MIDAS Heritage is freely available to anyone interested in recording historic environment information. It is used by national government organisations, local authorities, heritage sector organisations, amenity groups and societies, the research community and professional contractors.

==History==
The first edition of the standard, MIDAS – A Manual and Data Standard for Monument Inventories, was published by the Royal Commission on the Historical Monuments of England (RCHME) in 1998. The organisation merged with English Heritage in 1999 and the updated version, MIDAS Heritage, was published in 2007 in collaboration with other UK heritage organisations. The standard was developed by the Forum on Information Standards in Heritage (FISH), a discussion forum aimed at helping to resolve standards and recording issues for the whole of the heritage sector. A revised version, with more explicit compliance statements, was released in 2012. Following the separation between English Heritage (managing guardianship sites) and Historic England as the strategic historic environment body for England in 2015, responsibility for MIDAS transferred to Historic England.

==Coverage==
MIDAS Heritage is a set of closely integrated data standards, rather than one single standard. It is designed to be used in conjunction with separate standards covering specific types of applications or projects, which will give the necessary data elements. Examples include SPECTRUM (artefacts), UK Gemini Discovery Metadata Standard (GIS), CIDOC Conceptual Reference Model (concepts and relationships), and Informing the Future of the Past: Guidelines for Historic Environment Records. MIDAS Heritage complies with the UK e-Government Metadata Standard (e-GMS), which is based on Dublin Core.
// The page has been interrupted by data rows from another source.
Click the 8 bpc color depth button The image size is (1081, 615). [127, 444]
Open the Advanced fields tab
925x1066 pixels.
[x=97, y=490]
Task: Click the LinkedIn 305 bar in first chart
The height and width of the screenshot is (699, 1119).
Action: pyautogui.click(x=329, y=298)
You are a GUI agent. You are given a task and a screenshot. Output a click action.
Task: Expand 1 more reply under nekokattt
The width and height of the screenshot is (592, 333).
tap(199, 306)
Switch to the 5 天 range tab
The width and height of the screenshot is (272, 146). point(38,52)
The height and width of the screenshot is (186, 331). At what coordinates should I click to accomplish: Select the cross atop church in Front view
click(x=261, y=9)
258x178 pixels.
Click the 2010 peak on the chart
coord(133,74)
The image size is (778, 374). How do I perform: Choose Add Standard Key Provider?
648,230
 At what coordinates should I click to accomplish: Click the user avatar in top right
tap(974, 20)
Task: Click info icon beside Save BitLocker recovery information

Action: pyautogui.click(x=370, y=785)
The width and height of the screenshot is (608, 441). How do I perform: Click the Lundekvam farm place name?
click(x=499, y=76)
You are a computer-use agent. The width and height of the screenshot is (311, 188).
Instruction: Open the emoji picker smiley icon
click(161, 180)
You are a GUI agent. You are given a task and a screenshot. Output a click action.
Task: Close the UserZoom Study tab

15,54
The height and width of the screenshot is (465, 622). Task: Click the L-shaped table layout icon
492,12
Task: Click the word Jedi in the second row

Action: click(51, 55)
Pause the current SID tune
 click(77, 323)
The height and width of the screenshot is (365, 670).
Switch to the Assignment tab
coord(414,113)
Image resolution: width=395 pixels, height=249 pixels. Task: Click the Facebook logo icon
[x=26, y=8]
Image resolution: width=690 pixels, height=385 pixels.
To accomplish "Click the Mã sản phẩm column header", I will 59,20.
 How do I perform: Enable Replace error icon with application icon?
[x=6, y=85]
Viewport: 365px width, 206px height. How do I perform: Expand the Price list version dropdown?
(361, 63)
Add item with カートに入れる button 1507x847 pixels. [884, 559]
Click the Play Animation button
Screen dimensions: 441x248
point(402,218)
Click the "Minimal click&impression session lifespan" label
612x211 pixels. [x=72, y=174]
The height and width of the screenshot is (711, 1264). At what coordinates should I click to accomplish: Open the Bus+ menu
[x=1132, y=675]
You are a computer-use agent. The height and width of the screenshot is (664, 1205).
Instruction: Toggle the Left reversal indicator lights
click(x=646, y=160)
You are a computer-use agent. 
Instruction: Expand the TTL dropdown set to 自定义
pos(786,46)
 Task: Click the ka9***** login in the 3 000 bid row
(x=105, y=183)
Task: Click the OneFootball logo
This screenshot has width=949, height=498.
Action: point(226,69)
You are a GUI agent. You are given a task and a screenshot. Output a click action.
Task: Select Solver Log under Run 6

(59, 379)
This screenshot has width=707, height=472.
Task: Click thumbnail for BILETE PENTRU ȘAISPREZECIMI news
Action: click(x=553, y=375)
There are six main themes, each containing several Information Groups, which in turn contain a number of Information Units.

| Heritage Asset Theme | Activities Theme | Information Sources Theme | Spatial Information Theme | Temporal Information Theme | Actor Information Theme |
| Area | Investigative Activity | Archive and Bibliography | Location | Date and Period | Actor and Role |
| Monument | Designation and Protection | Narrative and Synthesis | Map Depiction | . | . |
| Artefact and Ecofact | Heritage Asset Management Activity | Management Activity Documentation | . | . | . |
| . | Casework and Consultation | . | . | . | . |
| . | Research and Analysis | . | . | . | . |
| . | Historical Event | . | . | . | . |

The standard aims only to provide a common information framework and does not cover: what software or file format to use; what to call fields and tables in a database and how they are designed; what indexing terms to use; how to record archives and museum collections, or how to redesign an existing information system.